=== PROBLEM TO SOLVE ===
Answer these questions about the forum thread on heathen numbers:
(a) In the post dated 04:32 AM, what topic had been discussed in one of the poster's Norwegian classes?
(b) According to Adherents and Wikipedia, about how many "Neo-Pagans" are there worldwide?
(c) How many "Pagans" does Isaac Bonewits estimate there are in North America?

=== PASSAGE SHOWN ===

============

Either way - why does it matter how many heathens there are? Should it not be about quality rather than sheer quantity? Remember, if we first have the quality, then the quantity will come with time. ;)

Leofric
Tuesday, September 19th, 2006, 04:32 AM
Thank you for the help!


Either way - why does it matter how many heathens there are? Should it not be about quality rather than sheer quantity? Remember, if we first have the quality, then the quantity will come with time. ;)
I like what you're saying here about quality over quantity. The only reason I was wondering about quantity was because of a discussion about Norwegian religious demographics in one of my Norwegian classes.

Why religious demographics should be important in the first place is something I'm not entirely certain about. I do believe, though, that it can often be good to gather information without regard to its usefulness, since what seems like worthless trivia today can become highly important upon later consideration.

Tryggvi
Tuesday, September 19th, 2006, 05:04 AM
I'm looking extra-specially for the number of heathens in Norway, but (estimated) figures for Scandinavia in general, any given country in the world, or the world at large would also be helpful. According to Adherents (http://www.adherents.com/Religions_By_Adherents.html) and Wikipedia (http://en.wikipedia.org/wiki/Major_world_religions), there are about 1 million so-called "Neo-Pagans" worldwide.

Isaac Bonewits estimates (http://www.neopagan.net/HowManyPagans.html) that there are between half a million to several million "Pagans" in North America.

============

[Pixel coordinate grounding data]
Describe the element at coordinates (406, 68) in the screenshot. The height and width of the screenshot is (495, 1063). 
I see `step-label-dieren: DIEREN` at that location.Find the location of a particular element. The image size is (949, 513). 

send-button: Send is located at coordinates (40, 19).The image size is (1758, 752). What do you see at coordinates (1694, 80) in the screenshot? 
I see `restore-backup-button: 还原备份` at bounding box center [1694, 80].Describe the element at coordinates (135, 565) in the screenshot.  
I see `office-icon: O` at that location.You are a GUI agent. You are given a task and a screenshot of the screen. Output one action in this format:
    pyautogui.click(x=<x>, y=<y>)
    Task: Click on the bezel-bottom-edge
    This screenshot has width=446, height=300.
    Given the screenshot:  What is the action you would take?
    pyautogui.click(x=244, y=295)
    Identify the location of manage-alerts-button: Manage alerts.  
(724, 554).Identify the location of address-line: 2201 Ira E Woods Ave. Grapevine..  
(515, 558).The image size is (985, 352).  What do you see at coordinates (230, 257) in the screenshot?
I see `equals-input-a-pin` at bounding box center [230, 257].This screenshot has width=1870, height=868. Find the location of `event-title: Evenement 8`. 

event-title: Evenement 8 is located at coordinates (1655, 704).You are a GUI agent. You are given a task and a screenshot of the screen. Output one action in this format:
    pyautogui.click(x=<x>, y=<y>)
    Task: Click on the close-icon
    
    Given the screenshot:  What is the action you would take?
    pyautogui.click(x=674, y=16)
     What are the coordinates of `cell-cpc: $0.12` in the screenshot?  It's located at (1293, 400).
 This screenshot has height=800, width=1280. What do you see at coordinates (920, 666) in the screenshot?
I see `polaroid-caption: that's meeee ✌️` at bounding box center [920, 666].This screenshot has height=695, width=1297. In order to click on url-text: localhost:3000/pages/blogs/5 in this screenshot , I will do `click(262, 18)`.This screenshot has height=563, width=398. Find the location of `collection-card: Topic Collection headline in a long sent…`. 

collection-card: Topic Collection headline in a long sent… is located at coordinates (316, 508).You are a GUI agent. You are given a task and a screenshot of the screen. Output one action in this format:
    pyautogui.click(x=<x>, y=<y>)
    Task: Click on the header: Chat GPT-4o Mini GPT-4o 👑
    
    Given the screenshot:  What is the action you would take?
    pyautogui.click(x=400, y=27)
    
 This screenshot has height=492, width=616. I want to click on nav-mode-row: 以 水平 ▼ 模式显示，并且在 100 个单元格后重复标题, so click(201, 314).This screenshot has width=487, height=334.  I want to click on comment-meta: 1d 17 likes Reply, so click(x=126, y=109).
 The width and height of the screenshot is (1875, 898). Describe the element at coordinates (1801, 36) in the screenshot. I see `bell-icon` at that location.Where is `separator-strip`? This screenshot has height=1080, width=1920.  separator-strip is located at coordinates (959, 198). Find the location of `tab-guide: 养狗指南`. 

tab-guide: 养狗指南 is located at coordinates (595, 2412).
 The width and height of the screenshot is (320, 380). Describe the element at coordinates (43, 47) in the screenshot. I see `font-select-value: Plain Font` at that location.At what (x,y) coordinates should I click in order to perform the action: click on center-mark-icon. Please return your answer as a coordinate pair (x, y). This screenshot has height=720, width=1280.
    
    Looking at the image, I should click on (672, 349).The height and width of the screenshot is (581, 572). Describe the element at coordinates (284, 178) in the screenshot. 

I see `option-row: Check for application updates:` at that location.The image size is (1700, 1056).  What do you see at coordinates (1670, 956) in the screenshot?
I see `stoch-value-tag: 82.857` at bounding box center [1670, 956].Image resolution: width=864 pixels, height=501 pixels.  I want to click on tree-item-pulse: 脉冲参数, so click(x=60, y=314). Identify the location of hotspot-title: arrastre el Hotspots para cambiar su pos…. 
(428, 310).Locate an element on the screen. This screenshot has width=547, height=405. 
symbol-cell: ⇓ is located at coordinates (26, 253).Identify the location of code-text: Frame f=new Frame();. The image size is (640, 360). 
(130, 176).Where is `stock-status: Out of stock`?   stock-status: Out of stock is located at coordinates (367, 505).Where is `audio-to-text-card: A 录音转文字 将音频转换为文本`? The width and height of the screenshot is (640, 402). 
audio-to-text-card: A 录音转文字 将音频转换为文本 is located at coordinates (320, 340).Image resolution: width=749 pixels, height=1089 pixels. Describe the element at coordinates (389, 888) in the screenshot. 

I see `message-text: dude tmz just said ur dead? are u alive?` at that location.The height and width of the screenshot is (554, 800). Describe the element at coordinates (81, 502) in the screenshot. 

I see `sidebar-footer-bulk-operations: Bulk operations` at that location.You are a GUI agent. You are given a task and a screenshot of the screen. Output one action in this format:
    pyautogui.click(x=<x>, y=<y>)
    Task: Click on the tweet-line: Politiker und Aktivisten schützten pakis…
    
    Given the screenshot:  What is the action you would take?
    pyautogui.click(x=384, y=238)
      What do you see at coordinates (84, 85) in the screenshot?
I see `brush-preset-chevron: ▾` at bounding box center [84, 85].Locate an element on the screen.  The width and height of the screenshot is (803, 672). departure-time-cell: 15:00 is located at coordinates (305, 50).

============

=== RESPONSE FOR THIS EXERCISE ===
(a) Norwegian religious demographics
(b) About 1 million
(c) Between half a million and several million